Person-Product Fit

Match PM skillsets to specific problem types instead of hiring generic product managers

Brian Tolkin
Lessons from scaling Uber and Opendoor

Person-Product Fit

"It's not really about is this person good or bad or whatever, it's is this person's skillset and context to the problem that is really needed... How can we be a little bit more thoughtful about what the actual skillset needs off this type of team?" - Brian Tolkin

What It Is

Person-Product Fit is a framework for hiring and assigning product managers that moves beyond generic "good PM" evaluations to specific skillset matching. Just like products need to fit their market, PMs need to fit their problem space.

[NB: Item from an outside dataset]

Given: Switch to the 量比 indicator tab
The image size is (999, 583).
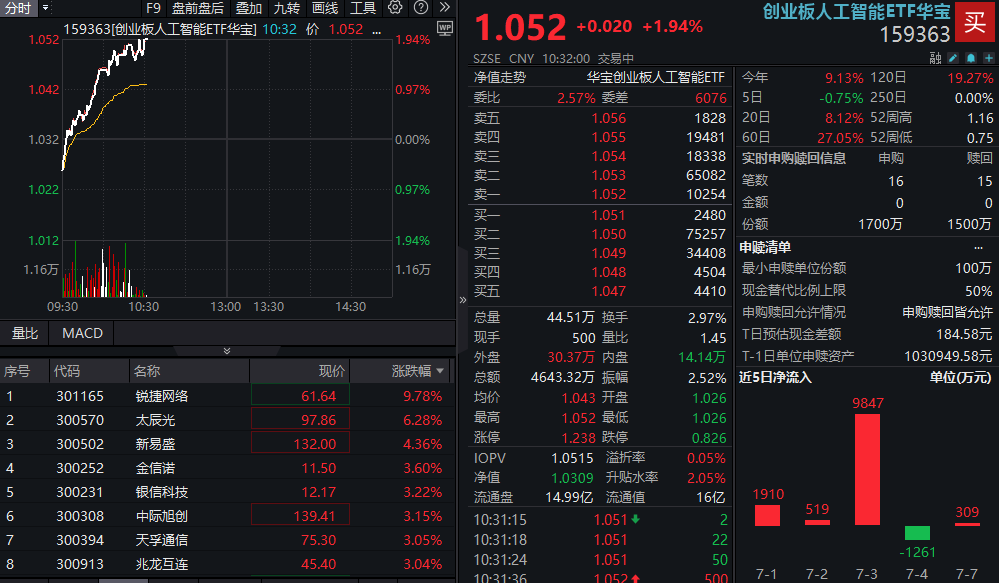Looking at the screenshot, I should (24, 333).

Product managers come with different backgrounds and strengths:

  • Technical PMs: Engineering background, strong with systems and architecture
  • Ops PMs: Operations background, strong with process and real-world complexity
  • Design PMs: UX background, strong with user experience and interface decisions

The insight is that different problems require different PM archetypes. A highly technical infrastructure problem needs a PM who speaks engineering. A complex operational process needs a PM who understands real-world messiness. A consumer experience challenge needs a PM with design sensibility.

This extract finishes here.